Announcing "Crunch Time for Humanity"
A new blog
I’ve been thinking about AI risk since long before it was cool, and have blogged about this and many other topics at Häggström hävdar since 2011. In my 2016 book Here Be Dragons: Science, Technology and the Future of Humanity, I framed AI as one among a broader smorgasbord of technologies with the potential to radically transform society and our lives. While parts of the book have aged reasonably well, the chapter about AI has become very much out of date, so for an overview of how I currently think about AI a better reference is the text Our AI future and the need to stop the bear, which I wrote in February 2025.

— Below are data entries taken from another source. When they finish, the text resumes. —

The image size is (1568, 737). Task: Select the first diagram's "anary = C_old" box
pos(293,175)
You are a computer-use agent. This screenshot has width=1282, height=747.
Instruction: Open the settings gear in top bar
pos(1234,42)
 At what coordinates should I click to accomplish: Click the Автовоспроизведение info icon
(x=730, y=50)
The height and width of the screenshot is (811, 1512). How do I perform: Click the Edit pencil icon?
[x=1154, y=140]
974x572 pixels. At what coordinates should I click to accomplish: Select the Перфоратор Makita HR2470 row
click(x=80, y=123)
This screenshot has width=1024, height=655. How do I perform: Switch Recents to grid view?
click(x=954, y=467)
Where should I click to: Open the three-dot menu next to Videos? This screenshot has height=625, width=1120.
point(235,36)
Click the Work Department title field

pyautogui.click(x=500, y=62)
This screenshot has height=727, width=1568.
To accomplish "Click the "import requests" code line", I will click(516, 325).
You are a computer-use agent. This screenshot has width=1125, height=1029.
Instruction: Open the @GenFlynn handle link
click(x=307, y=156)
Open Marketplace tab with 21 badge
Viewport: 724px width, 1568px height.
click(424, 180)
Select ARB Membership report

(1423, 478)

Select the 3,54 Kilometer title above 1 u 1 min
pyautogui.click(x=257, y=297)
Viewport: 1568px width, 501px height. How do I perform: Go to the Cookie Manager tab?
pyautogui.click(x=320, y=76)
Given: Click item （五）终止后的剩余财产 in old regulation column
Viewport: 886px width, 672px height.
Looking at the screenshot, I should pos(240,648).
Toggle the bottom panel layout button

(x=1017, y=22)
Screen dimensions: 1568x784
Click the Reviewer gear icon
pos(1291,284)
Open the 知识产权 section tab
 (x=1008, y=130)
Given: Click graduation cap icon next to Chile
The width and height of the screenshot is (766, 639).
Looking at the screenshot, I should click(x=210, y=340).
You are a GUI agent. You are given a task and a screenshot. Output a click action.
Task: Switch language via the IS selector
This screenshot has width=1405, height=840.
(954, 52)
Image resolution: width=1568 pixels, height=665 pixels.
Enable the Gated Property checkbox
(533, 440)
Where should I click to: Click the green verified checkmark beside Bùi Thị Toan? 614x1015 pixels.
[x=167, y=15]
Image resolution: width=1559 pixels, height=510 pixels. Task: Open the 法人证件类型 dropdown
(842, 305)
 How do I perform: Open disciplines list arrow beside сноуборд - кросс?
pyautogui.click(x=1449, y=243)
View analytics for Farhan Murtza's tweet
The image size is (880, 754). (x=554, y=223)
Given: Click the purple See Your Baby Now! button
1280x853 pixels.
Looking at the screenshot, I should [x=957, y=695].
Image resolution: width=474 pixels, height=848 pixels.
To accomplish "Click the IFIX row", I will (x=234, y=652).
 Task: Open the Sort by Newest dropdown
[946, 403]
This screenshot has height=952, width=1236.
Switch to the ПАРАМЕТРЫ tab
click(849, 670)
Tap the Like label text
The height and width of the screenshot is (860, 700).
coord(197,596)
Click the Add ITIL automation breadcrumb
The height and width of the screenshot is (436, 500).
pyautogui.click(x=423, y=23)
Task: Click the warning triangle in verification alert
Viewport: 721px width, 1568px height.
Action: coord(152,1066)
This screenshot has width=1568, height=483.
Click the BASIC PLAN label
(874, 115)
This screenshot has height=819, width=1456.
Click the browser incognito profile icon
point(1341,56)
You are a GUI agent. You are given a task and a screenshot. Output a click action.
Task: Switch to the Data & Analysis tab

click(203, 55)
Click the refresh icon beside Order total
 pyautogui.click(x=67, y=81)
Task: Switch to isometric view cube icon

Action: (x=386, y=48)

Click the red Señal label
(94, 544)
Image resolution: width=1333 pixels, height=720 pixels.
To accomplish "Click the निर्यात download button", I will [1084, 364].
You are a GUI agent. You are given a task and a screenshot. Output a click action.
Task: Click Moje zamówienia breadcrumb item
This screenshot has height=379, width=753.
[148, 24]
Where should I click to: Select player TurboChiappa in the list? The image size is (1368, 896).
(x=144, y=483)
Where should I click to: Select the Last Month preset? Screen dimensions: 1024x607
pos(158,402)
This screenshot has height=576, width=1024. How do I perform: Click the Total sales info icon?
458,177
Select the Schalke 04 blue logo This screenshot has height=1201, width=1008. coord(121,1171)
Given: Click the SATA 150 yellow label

It seems to me that AI has the potential to make the world a much better place, but also that it carries with it enormous risks, even to the point of threatening the extinction of Homo sapiens. So we need to get it right. For a long time, this issue seemed to me somewhat abstract, due to my belief that the crucial transition was most likely at least decades away. From about 2019 onwards, however, my AI timelines gradually shrank, and when I came in contact with Daniel Kokotajlo (who was then at OpenAI) in early 2023 I finally realized the need to take seriously timelines measured in years, not decades. Crunch time is now.
A large part of getting AI right is global coordination. This requires spreading awareness about the situation we are in, and about the magnitude of the stakes. That is why, in an attempt to reach new audiences, I am creating this new blog. On lesser issues (some of which are mostly of interest to my Swedish compatriots) I plan to continue writing at Häggström hävdar, but when it comes to issues related to the AI-driven and extremely rough ride that humanity may be facing the next five or ten years, I expect Crunch Time for Humanity to become my main outlet.
For more about me, see my homepage at Chalmers University of Technology in Gothenburg, Sweden, where I serve as a professor of mathematical statistics.